## Page excerpt
Since X.500 was part of the OSI network standard, there are some artifacts of that origin in the X.509 certificate, such as distinguished names, for example:
cn=Lawrence Hughes, o=InfoWeapons Corp., ou=Administration, c=PH
RFC 5280 describes ways to integrate this OSI technology into TCP/IP, in addition to making all of the details of the certificate itself available to all for free. If this syntax looks familiar, it is also found in LDAP, which also was derived from the OSI X.500 technology.
Some of the concepts covered in this chapter were first defined in a set of standards from RSA called PKCS (Public Key Cryptography Standards). For example, S/MIME was first defined in PKCS #7. There were a number of PKCS standards, the most important of which were:
* PKCS #1 – RSA Cryptography Standard, now in RFC 3447, “Public-Key Cryptography Standards (PKCS) #1: RSA Cryptography Specifications Version 2.1”, February 2003.
* PKCS #3 – Diffie-Hellman Key Agreement Standard
* PKCS #5 – Password-based Encryption Standard, now in RFC 2898, “PKCS #5: Password-Based
Cryptography Specification Version 2.0”, September 2000
* PKCS #7 – Cryptographic Message Syntax Standard, now in RFC 2315, “PKCS #7: Cryptographic message Syntax Standard Version 1.5”, March 1998. The specifics of S/MIME, which is a large part of this standard have been refined in RFC 3851, “Secure/Multipurpose Internet Mail Extensions (S/MIME) Version 3.1 Message Specification”, July 2004; and RFC 3852, “Cryptographic Message Syntax (CMS)”, July 2008. The most recent specification of S/MIME is RFC 5751, “Secure/Multipurpose Internet Mail Extensions (S/MIME) Version 3.2 Message Specification”, January 2010.
* PKCS #8 – Private-Key Information Syntax Standard, now in RFC 5208, “Public-Key Cryptography
Standards (PKCS) #8: Private-Key Information Syntax Specification Version 1.2”, May 2008
* PKCS #10 – Certification Request Standard, now in RFC 2986, “PKCS #10: Certification Request
Syntax Specification Version 1.7”, November 2000
* PKCS #11 – Cryptographic Token Interface (Cryptoki)
* PKCS #12 – Personal Information Exchange Syntax Standard
* PKCS #15 – Cryptographic Token Information Format Standard, now ISO/IEC 7816-15.
The original PKCS standards are still available today if you are interested, but most of the important ones have been incorporated into the RFC standards track and continue to evolve there. However, even today, we often refer to creating a PKCS #10 Certificate Signing Request, using the PKCS #11 Cryptoki Application Program Interface to a cryptographic module, or exporting public and/or private keys securely in a PKCS #12 package.
A.2 – Cryptography, Encryption and Decryption
Cryptography involves scrambling information in such a way that all of the information is still present, but recoverable only by a recipient who has access to the scheme by which it can be unscrambled. In a very simple case, alphabetic substitution could map each letter of the alphabet to the letter 3 further along, so that A becomes D, B becomes E, etc. That is called an encryption algorithm. Here is the complete mapping from the letters in the message (the plaintext) to the encrypted letters (the ciphertext) for this scheme. To encrypt a message, you would take each letter (in the first line) and map it to the one below it (in the second line).

## Complete the following
A) Set down the part of the passage on certificates, PKCS and cryptography between "Since X.500 was" and "OSI X.500 technology.", inclusive.
B) Carry the passage on certificates, PKCS and cryptography further, picking up right after its final sentence.

## Listing
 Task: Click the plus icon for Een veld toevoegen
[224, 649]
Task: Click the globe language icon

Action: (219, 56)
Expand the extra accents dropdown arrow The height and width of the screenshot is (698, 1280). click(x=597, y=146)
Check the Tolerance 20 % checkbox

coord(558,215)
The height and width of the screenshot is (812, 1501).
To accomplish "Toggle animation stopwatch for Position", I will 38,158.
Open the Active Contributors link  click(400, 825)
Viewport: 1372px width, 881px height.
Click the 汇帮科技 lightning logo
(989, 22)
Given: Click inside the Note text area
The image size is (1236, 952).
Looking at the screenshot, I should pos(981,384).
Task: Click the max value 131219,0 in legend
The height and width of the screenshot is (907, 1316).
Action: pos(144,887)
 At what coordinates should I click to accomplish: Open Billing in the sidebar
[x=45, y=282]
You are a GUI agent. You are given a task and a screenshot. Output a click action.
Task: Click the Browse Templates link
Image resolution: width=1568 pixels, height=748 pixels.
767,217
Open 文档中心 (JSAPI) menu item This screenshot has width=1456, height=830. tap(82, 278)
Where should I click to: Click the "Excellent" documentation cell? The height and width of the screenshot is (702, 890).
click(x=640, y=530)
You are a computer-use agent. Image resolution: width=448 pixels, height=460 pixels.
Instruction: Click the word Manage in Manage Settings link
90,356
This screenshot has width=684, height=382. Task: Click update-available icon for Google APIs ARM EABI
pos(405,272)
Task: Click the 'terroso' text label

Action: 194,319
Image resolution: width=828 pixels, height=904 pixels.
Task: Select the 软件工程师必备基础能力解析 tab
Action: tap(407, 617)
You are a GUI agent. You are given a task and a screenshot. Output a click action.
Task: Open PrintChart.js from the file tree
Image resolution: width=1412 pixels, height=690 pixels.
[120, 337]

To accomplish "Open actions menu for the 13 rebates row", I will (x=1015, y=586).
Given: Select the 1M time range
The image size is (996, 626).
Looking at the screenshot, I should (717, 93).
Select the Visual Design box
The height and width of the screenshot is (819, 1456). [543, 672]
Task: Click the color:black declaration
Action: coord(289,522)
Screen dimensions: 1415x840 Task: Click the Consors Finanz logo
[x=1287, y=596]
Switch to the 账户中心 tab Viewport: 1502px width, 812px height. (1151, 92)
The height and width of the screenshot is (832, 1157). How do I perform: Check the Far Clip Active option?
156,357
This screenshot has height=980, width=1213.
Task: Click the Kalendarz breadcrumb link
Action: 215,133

## Task responses
A)
Since X.500 was part of the OSI network standard, there are some artifacts of that origin in the X.509 certificate, such as distinguished names, for example:
cn=Lawrence Hughes, o=InfoWeapons Corp., ou=Administration, c=PH
RFC 5280 describes ways to integrate this OSI technology into TCP/IP, in addition to making all of the details of the certificate itself available to all for free. If this syntax looks familiar, it is also found in LDAP, which also was derived from the OSI X.500 technology.

B)
The word “HELLO” would become “KHOOR”. To unscramble this message, the recipient would need to know how to reverse the encryption (a decryption algorithm), which in this case would involve mapping each letter to the one three before each of the encrypted letters. So, D would become A, E would become B, etc. You could use the same two lines, but instead locate each letter from the ciphertext in the second line and replace it with the letter above it (in the first line). Hence “KHOOR” would become “HELLO”. In this case, the algorithm must be kept secret, because knowledge of it would allow anyone to decrypt the message. The security of this system depends on keeping the algorithm secret.
A.2.1 – Cryptographic Keys
The “shift by 3” encryption system is so simple that almost anyone could figure out how to crack a message encrypted with it in just a few minutes. To make it a stronger system, instead of always shifting by three characters, you could shift by n letters (where n could be any number from 0 to 25). The “shift by 3” scheme would be a special case of this “shift by N” scheme, where N = 3. In the “shift by N” scheme, the value of N is known as an encryption key. To decrypt a message, the recipient needs to know not only the decryption algorithm, but also the specific key used to encrypt a given message. One day, the sender might use N=7 (“HELLO” becomes “OLSSV”), but on the next, they might use N=12 (“HELLO” becomes “TQXXA”). The same plaintext results in different ciphertexts, depending on the key used.
In general, real encryption algorithms are key driven. The same algorithm can produce radically different ciphertexts, depending on which key is used. A key is really just an ordered string of bits. You might think of the encryption algorithm as a generalized machine, in which case a particular key would be like one of many possible cams, which control the operation of the machine (how it slices and dices the data). Replace the cam with a different one and the same machine slices and dices the data in a completely different way.
In fact, modern algorithms are designed in such a way that complete knowledge of the general algorithm itself can be made available to anyone, and it does not make it any easier for them to crack a message encrypted with a key that they do not know. In other words, the security of the system is entirely dependent on keeping the keys used (not the details of the algorithm) secret. Full details of most modern encryption algorithms are not only known, they are standardized, peer reviewed, and available to anyone that is interested. The more good cryptanalysts that have reviewed an algorithm, and pronounced it strong (difficult to crack), the better. It is not possible to prove than an algorithm is uncrackable, but you can build evidence that as yet, no one has managed to crack it (or at least, no one has admitted to being able to crack it).
A.2.2 – Symmetric Key Cryptography
In the “shift by N” system, the same key that was used to encrypt some plaintext is also used to decrypt the resulting ciphertext. This is analogous to your house key. You use the same key to lock your house when you leave, and to unlock it when you return. This is the defining characteristic of symmetric key cryptography which has been around for about 2,000 years. In comparison, with asymmetric key cryptography (invented only recently), one key of a related pair of keys is used to encrypt some plaintext, but only the other key the pair can decrypt the resulting ciphertext. Not even the key it was encrypted with can decrypt it. This is not as intuitive as symmetric key cryptography, but allows some remarkable things to be done.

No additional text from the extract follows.